- PROBLEM: Every record is to be returned as written, with no omissions.

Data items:

┄┄┄┄┄┄┄┄┄┄

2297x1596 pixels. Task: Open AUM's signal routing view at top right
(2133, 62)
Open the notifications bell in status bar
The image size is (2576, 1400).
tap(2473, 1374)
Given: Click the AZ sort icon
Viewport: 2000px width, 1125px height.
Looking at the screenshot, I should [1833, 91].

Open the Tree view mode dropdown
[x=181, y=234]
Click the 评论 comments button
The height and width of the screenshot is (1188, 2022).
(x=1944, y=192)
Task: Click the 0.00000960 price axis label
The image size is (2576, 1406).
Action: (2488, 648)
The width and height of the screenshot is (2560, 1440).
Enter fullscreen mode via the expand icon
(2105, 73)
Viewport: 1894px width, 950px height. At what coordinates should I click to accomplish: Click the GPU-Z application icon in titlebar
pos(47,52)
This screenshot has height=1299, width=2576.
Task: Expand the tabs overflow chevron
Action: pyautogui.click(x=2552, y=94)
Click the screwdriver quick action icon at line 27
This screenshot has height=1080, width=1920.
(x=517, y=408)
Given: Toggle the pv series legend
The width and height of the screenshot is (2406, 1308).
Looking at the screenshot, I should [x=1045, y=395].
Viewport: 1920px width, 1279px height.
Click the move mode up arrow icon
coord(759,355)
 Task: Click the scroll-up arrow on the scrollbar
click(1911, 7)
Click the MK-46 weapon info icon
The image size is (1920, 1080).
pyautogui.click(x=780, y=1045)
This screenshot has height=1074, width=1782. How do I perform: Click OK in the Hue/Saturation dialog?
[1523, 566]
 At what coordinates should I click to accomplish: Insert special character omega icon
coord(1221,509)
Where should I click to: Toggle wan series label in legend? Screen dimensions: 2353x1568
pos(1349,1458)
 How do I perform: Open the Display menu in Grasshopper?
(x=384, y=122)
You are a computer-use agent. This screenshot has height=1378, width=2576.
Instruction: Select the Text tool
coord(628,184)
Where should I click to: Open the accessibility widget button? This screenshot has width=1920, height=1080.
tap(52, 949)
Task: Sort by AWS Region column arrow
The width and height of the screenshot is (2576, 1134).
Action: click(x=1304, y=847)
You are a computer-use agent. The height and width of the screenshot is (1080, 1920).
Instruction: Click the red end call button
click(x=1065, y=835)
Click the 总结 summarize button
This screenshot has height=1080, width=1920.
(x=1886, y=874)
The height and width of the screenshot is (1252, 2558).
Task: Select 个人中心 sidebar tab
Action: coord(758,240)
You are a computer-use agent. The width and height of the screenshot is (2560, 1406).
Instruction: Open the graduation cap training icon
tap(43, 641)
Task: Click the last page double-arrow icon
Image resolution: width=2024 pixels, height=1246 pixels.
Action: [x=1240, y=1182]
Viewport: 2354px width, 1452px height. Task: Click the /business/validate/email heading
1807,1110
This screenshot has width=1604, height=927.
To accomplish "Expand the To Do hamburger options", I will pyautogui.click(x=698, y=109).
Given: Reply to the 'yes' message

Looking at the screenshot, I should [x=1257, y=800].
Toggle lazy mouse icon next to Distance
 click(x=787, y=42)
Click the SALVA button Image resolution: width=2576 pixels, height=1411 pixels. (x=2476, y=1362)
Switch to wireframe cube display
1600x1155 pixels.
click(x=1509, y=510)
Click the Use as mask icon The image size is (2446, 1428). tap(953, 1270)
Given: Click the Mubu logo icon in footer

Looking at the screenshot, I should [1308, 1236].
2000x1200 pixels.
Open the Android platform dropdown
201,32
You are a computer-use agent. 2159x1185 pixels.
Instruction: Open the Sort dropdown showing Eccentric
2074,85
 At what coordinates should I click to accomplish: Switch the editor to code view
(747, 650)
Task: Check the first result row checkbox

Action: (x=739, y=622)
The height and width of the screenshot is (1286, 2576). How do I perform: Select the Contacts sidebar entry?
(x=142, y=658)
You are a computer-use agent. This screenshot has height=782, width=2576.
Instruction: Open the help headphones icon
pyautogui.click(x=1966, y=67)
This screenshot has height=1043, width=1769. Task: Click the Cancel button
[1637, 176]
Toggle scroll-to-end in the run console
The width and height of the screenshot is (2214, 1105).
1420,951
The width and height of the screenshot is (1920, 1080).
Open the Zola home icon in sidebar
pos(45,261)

┄┄┄┄┄┄┄┄┄┄

- TASK RESPONSE:
2297x1596 pixels. Task: Open AUM's signal routing view at top right
(2133, 62)
Open the notifications bell in status bar
The image size is (2576, 1400).
tap(2473, 1374)
Given: Click the AZ sort icon
Viewport: 2000px width, 1125px height.
Looking at the screenshot, I should [1833, 91].

Open the Tree view mode dropdown
[x=181, y=234]
Click the 评论 comments button
The height and width of the screenshot is (1188, 2022).
(x=1944, y=192)
Task: Click the 0.00000960 price axis label
The image size is (2576, 1406).
Action: (2488, 648)
The width and height of the screenshot is (2560, 1440).
Enter fullscreen mode via the expand icon
(2105, 73)
Viewport: 1894px width, 950px height. At what coordinates should I click to accomplish: Click the GPU-Z application icon in titlebar
pos(47,52)
This screenshot has height=1299, width=2576.
Task: Expand the tabs overflow chevron
Action: pyautogui.click(x=2552, y=94)
Click the screwdriver quick action icon at line 27
This screenshot has height=1080, width=1920.
(x=517, y=408)
Given: Toggle the pv series legend
The width and height of the screenshot is (2406, 1308).
Looking at the screenshot, I should [x=1045, y=395].
Viewport: 1920px width, 1279px height.
Click the move mode up arrow icon
coord(759,355)
 Task: Click the scroll-up arrow on the scrollbar
click(1911, 7)
Click the MK-46 weapon info icon
The image size is (1920, 1080).
pyautogui.click(x=780, y=1045)
This screenshot has height=1074, width=1782. How do I perform: Click OK in the Hue/Saturation dialog?
[1523, 566]
 At what coordinates should I click to accomplish: Insert special character omega icon
coord(1221,509)
Where should I click to: Toggle wan series label in legend? Screen dimensions: 2353x1568
pos(1349,1458)
 How do I perform: Open the Display menu in Grasshopper?
(x=384, y=122)
You are a computer-use agent. This screenshot has height=1378, width=2576.
Instruction: Select the Text tool
coord(628,184)
Where should I click to: Open the accessibility widget button? This screenshot has width=1920, height=1080.
tap(52, 949)
Task: Sort by AWS Region column arrow
The width and height of the screenshot is (2576, 1134).
Action: click(x=1304, y=847)
You are a computer-use agent. The height and width of the screenshot is (1080, 1920).
Instruction: Click the red end call button
click(x=1065, y=835)
Click the 总结 summarize button
This screenshot has height=1080, width=1920.
(x=1886, y=874)
The height and width of the screenshot is (1252, 2558).
Task: Select 个人中心 sidebar tab
Action: coord(758,240)
You are a computer-use agent. The width and height of the screenshot is (2560, 1406).
Instruction: Open the graduation cap training icon
tap(43, 641)
Task: Click the last page double-arrow icon
Image resolution: width=2024 pixels, height=1246 pixels.
Action: [x=1240, y=1182]
Viewport: 2354px width, 1452px height. Task: Click the /business/validate/email heading
1807,1110
This screenshot has width=1604, height=927.
To accomplish "Expand the To Do hamburger options", I will pyautogui.click(x=698, y=109).
Given: Reply to the 'yes' message

Looking at the screenshot, I should [x=1257, y=800].
Toggle lazy mouse icon next to Distance
 click(x=787, y=42)
Click the SALVA button Image resolution: width=2576 pixels, height=1411 pixels. (x=2476, y=1362)
Switch to wireframe cube display
1600x1155 pixels.
click(x=1509, y=510)
Click the Use as mask icon The image size is (2446, 1428). tap(953, 1270)
Given: Click the Mubu logo icon in footer

Looking at the screenshot, I should [1308, 1236].
2000x1200 pixels.
Open the Android platform dropdown
201,32
You are a computer-use agent. 2159x1185 pixels.
Instruction: Open the Sort dropdown showing Eccentric
2074,85
 At what coordinates should I click to accomplish: Switch the editor to code view
(747, 650)
Task: Check the first result row checkbox

Action: (x=739, y=622)
The height and width of the screenshot is (1286, 2576). How do I perform: Select the Contacts sidebar entry?
(x=142, y=658)
You are a computer-use agent. This screenshot has height=782, width=2576.
Instruction: Open the help headphones icon
pyautogui.click(x=1966, y=67)
This screenshot has height=1043, width=1769. Task: Click the Cancel button
[1637, 176]
Toggle scroll-to-end in the run console
The width and height of the screenshot is (2214, 1105).
1420,951
The width and height of the screenshot is (1920, 1080).
Open the Zola home icon in sidebar
pos(45,261)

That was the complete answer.